DIRECTIONS: Starting at the line that contains "[На весь экран] (19, 2553)" in the listing below, write out every line word for word until you have written the line that contains "Хозяева Земли. Война".

DATA RECORDS:
^^^^

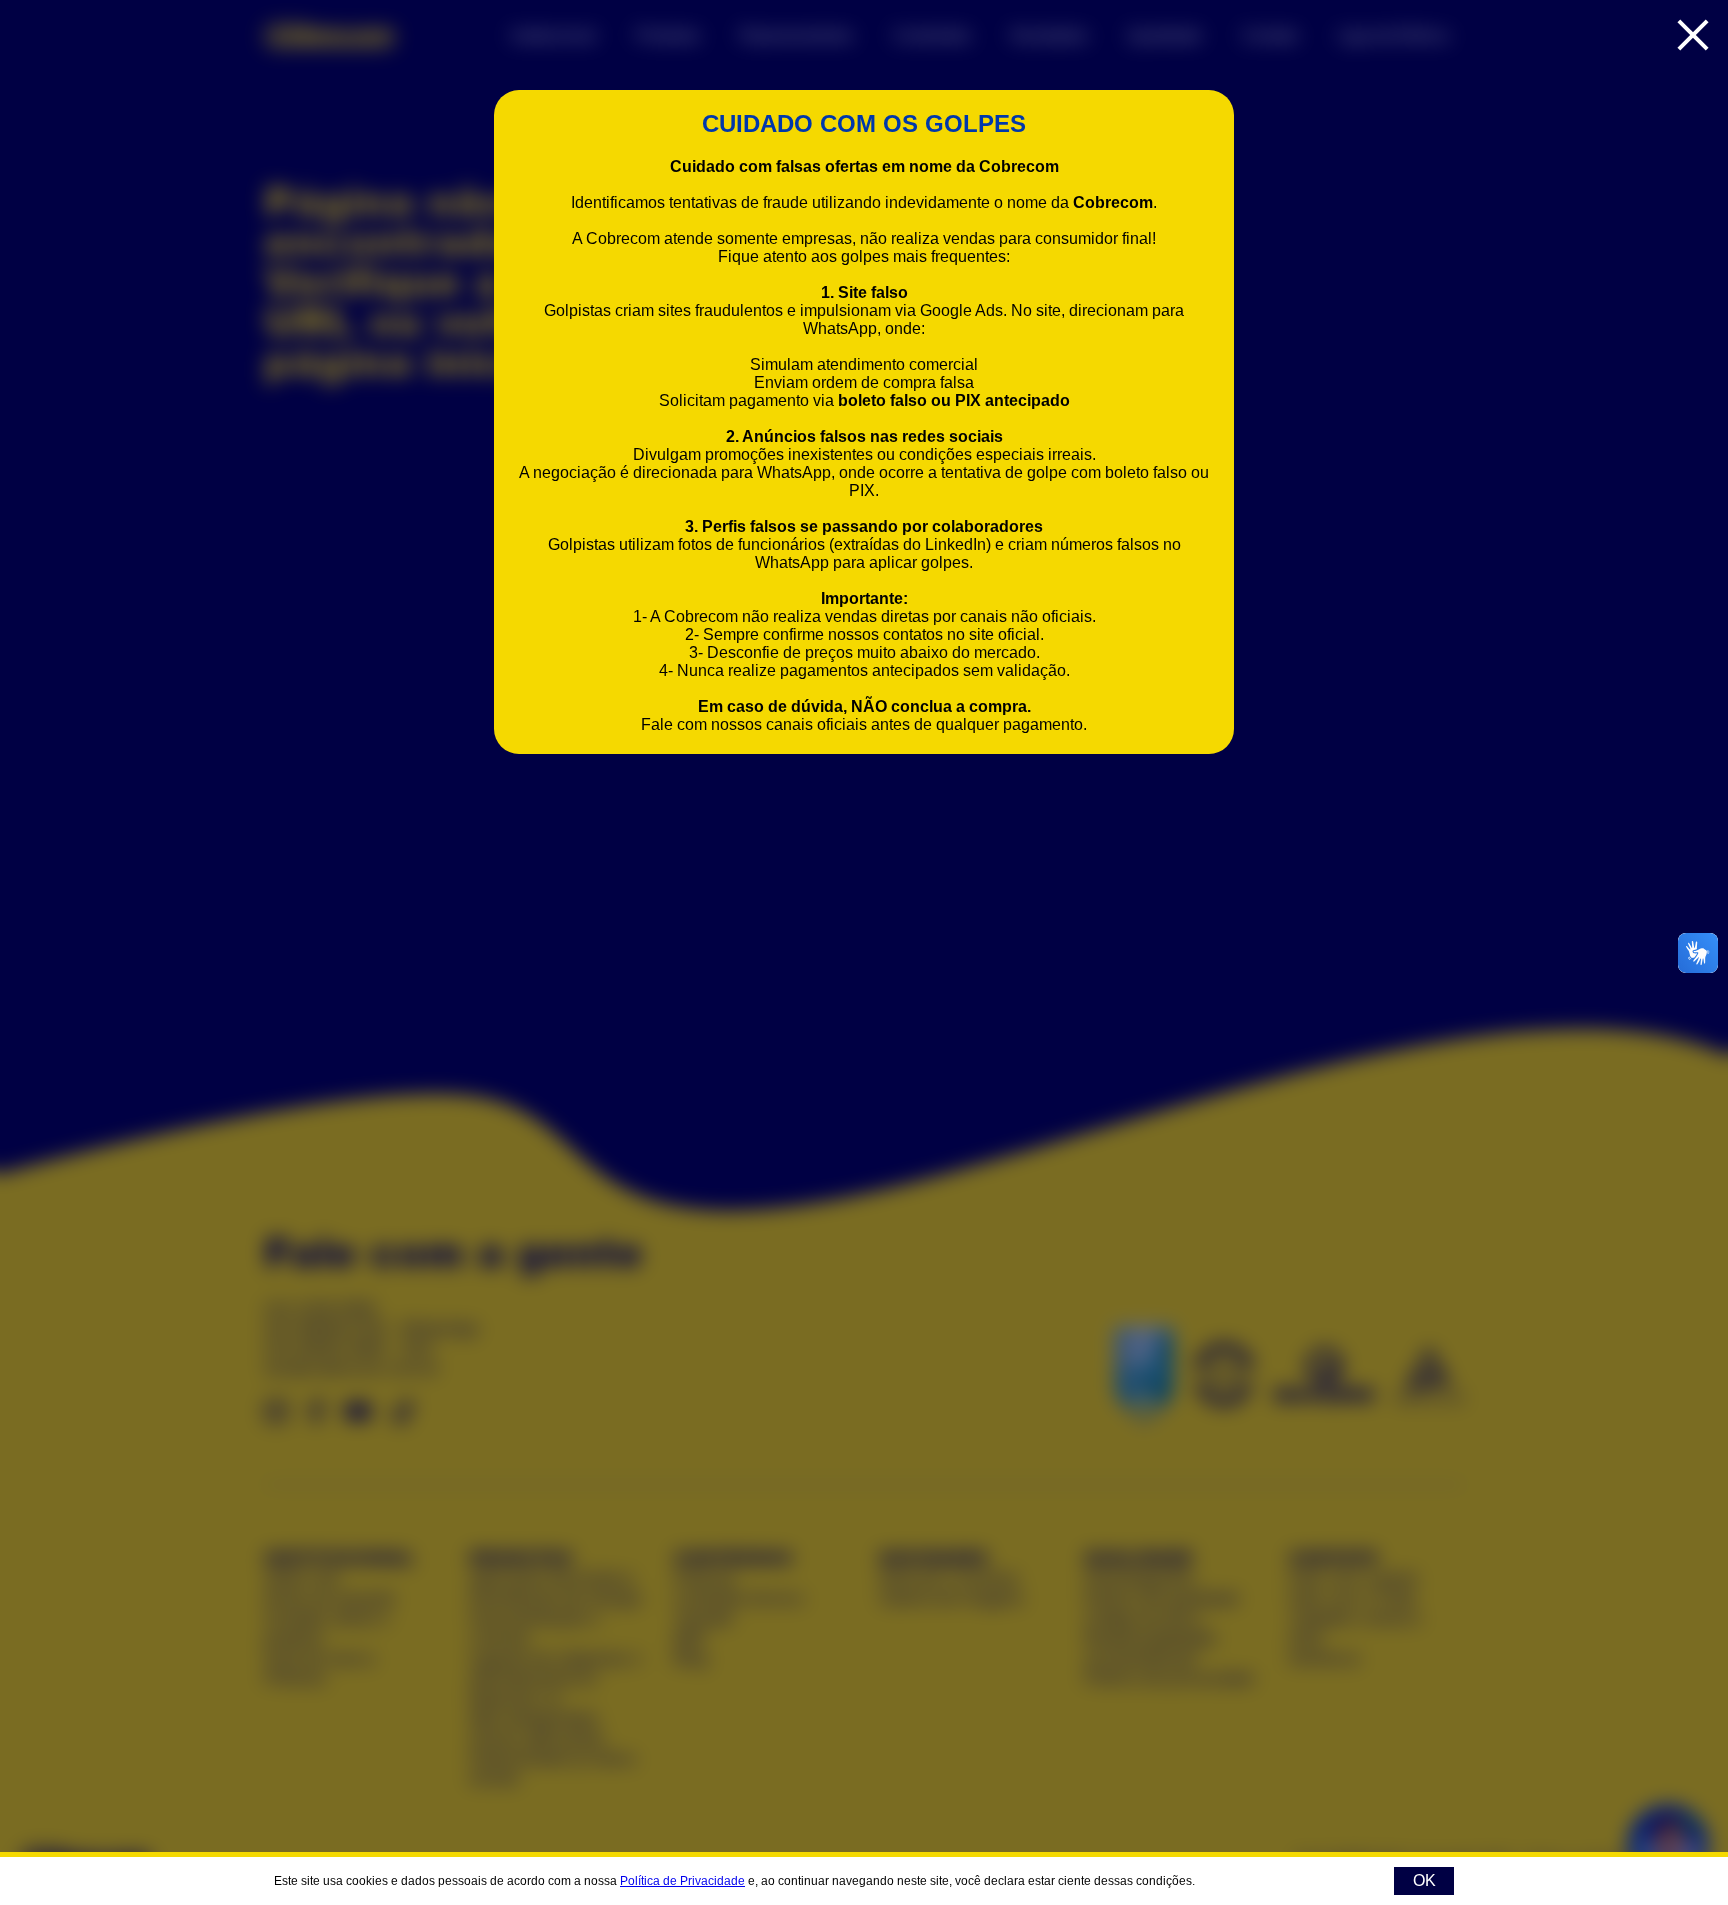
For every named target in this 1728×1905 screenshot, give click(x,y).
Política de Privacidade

^^^^

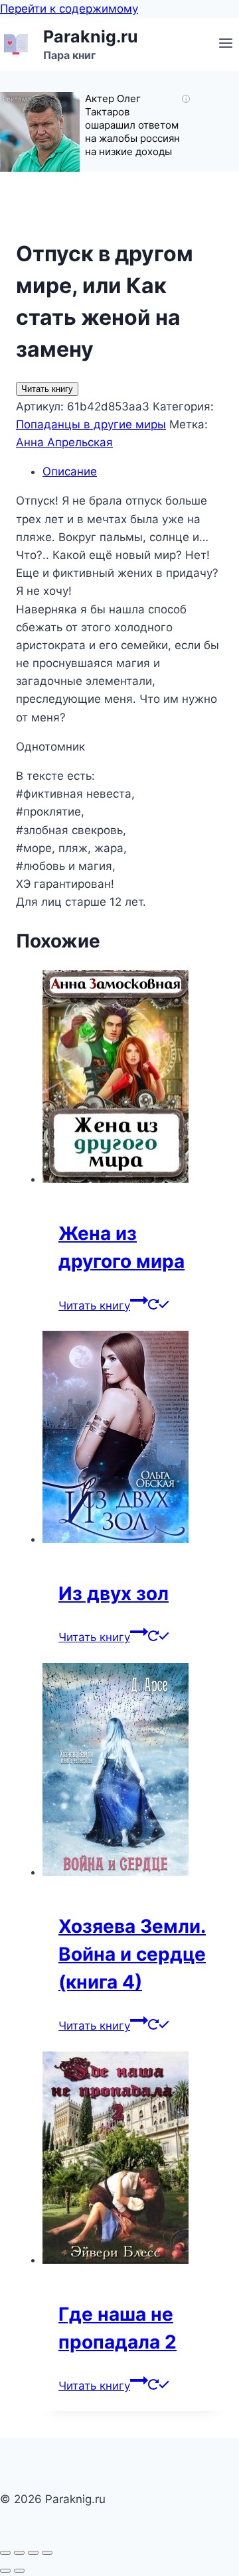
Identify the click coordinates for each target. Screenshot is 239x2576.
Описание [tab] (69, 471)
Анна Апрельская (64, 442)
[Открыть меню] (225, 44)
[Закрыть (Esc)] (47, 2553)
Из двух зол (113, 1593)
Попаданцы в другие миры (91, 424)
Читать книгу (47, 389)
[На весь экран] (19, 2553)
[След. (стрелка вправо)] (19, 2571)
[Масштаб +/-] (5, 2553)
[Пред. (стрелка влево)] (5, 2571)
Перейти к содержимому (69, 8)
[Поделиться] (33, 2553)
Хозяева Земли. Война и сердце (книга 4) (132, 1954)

^^^^

TASK OUTPUT:
[На весь экран] (19, 2553)
[След. (стрелка вправо)] (19, 2571)
[Масштаб +/-] (5, 2553)
[Пред. (стрелка влево)] (5, 2571)
Перейти к содержимому (69, 8)
[Поделиться] (33, 2553)
Хозяева Земли. Война и сердце (книга 4) (132, 1954)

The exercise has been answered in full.